Taziye Evinde Yemek İkramı: Bir Sünnetin Tersine Dönüşü
Ölüm… Her canlı için kaçınılmaz bir hakikat. Kur’an-ı Kerim’in “Her nefis ölümü tadacaktır” (Âl-i İmrân, 185) buyruğu, bu gerçeği bütün çıplaklığıyla gözler önüne serer. Ölüm bir son değil, ebedî hayata açılan bir kapıdır. Ancak bu kapıdan geçenin ardından kalanlar için, yürek burkan bir imtihan başlar. Hüzün, özlem ve sessizlik… Bu sessizliğin içinde, İslam’ın merhamet dolu öğretisi, insana yalnız olmadığını hatırlatır.
Peygamber Efendimiz (s.a.s.), insanın bu zor zamanlarında hem manevi hem toplumsal dayanışmayı teşvik etmiş; taziye kültürünü, bir merhamet ve paylaşma geleneği olarak ümmetine emanet etmiştir. Nitekim bir hadiste Allah Resûlü, Cafer bin Ebi Talib’in vefatı üzerine ashaba şöyle buyurmuştur:
“Cafer’in ailesine yemek hazırlayıp götürün. Çünkü onların başına kendilerini meşgul edecek bir musibet geldi.” (Ebû Dâvûd, Cenâiz, 23)
Bu hadis, taziye kültürünün özünü apaçık gösterir: Ölü yakınlarının yükünü hafifletmek.
Ne var ki zamanla bu hikmetli tavsiyenin yönü değişmiş, bazı yörelerde ölü yakınlarına yemek götürme sünneti, yerini ölü sahiplerinin taziyeye gelenlere yemek hazırlaması gibi tersine bir uygulamaya bırakmıştır. Oysa taziyeye gelenin görevi, taziyede bulunanların kederini paylaşmak, yükünü hafifletmektir; o yükü artırmak değil.

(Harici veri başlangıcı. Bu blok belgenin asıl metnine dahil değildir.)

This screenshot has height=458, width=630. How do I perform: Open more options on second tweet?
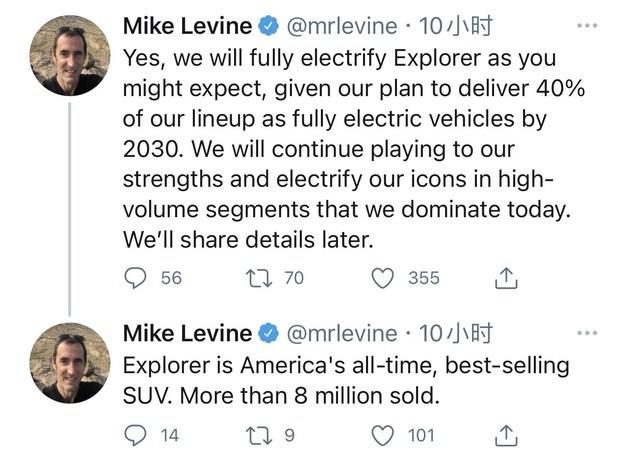(588, 333)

Bugün birçok yerde taziye evleri, adeta birer ziyafet sofrasına dönüşmüş durumda. Kimi zaman taziyeye katılanlar, yemeğin kalitesiyle meşgul olurken, asıl olan tefekkür, dua ve sabır atmosferi arka plana itilmiştir. Bu hal, İslam âlimlerince sünnete aykırı, hatta mekruh bir davranış olarak nitelendirilmiştir. Hatta, ölenin mirasında yetim hakkı bulunuyorsa ve bu maldan yemek hazırlanıyorsa, bu fiilin haram olduğu açıkça ifade edilmiştir.

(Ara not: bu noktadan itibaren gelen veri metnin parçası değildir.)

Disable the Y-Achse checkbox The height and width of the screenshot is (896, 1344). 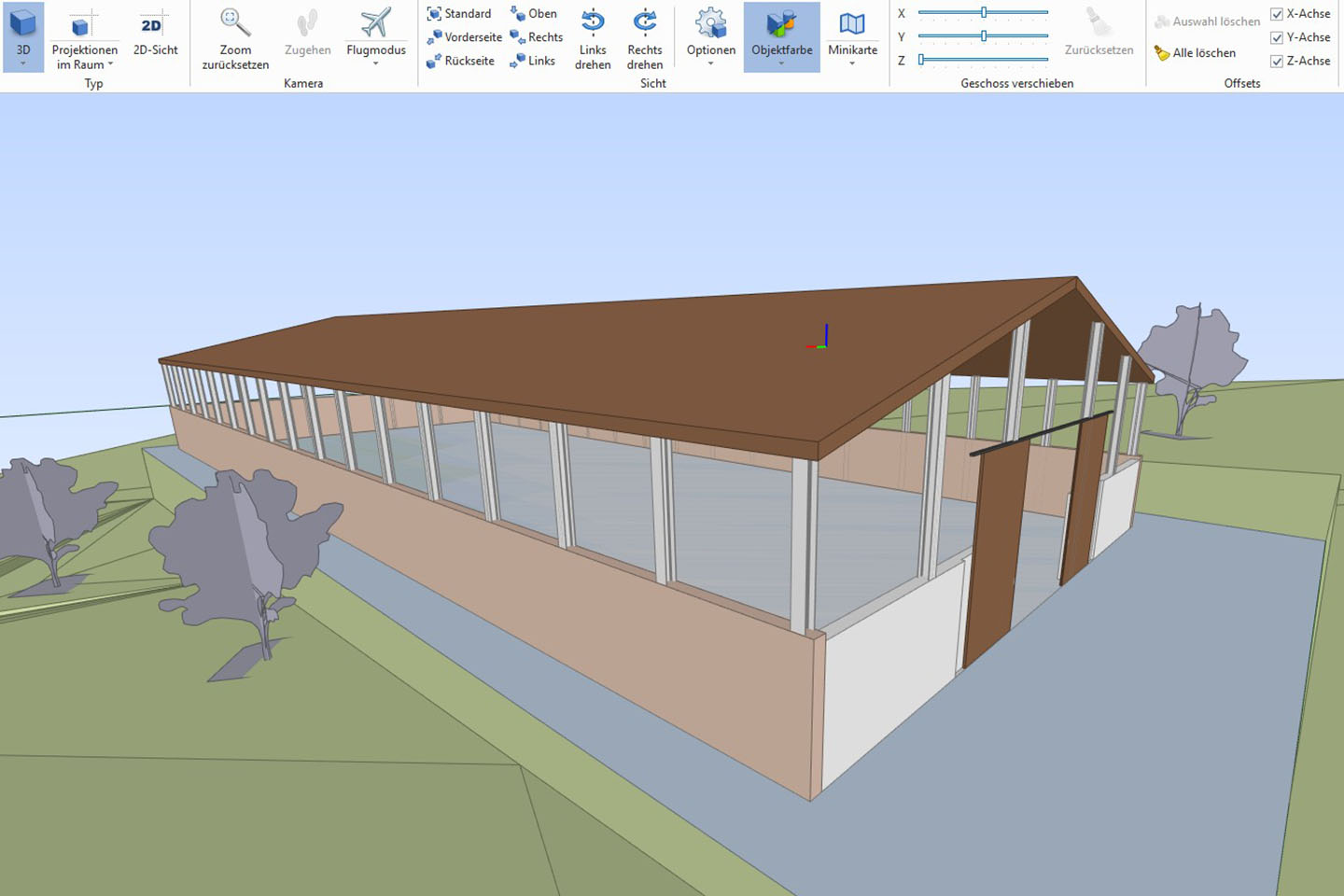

Bazı sahabe rivayetlerinde, ölü sahiplerinin yemek hazırlaması, niyâhe (ağıt yakma, yüksek sesle ağlama) gibi cahiliye âdetleriyle bir tutulmuştur. Zira her iki durumda da amaç, sosyal baskıdan kurtulmak ya da toplum ne der korkusuyla yapılan bir gösteriştir. Allah Resûlü (s.a.s.) ise niyâheyi kesin bir dille yasaklamış, “Ağıt yakan ve onun sözünü tasdik eden kimse, cahiliye işi yapmış olur” (Müslim, Cenâiz, 32) buyurarak müminleri bu tür âdetlerden uzak durmaya çağırmıştır.
Bugün, ölü evinde yemek verilmesini sürdüren birçok kimse, bunu “ayıp olmasın”, “misafir aç kalmasın” ya da “geleneğimiz böyle” diyerek savunmaktadır. Oysa dinin özünde, geleneklerin değil, hikmetin ve kolaylığın esası vardır. Taziye, yemek zamanı değil; dua, sabır ve paylaşma zamanıdır.
İslam toplumunda bu yanlışın düzelmesi, sadece din görevlilerinin veya alimlerin değil, her bireyin sorumluluğundadır. Taziyeye gelenin, yemek beklemesinin ahlaken çirkin olduğu bilincinin yerleşmesi; taziyede yemek vermemenin değil, vermenin ayıp sayılması gerekir.
Taziye kültürümüz yeniden şekillendirilmelidir. Taziye evleri, birer sohbet ya da ziyafet mekânı değil, dua ve sabır atmosferi olmalıdır. Ölü için hayır yapmak isteyenler, bunu yemek dağıtarak değil, doğrudan fakirlerin eline ulaşacak bir sadaka ile yapmalıdır.
Ayrıca yerel yönetimler ve sivil toplum kuruluşları, taziye sürecinde ölü yakınlarının yemek ve barınma ihtiyaçlarını karşılayacak fonlar oluşturmalı; böylece dinî tavsiyelere uygun, insana yük olmayan bir dayanışma kültürü yeniden inşa edilmelidir.
Unutulmamalıdır ki, Allah Resûlü’nün tavsiyesi açıktır: “Musibete uğrayanlara yemek yediriniz, onların yükünü artırmayınız.”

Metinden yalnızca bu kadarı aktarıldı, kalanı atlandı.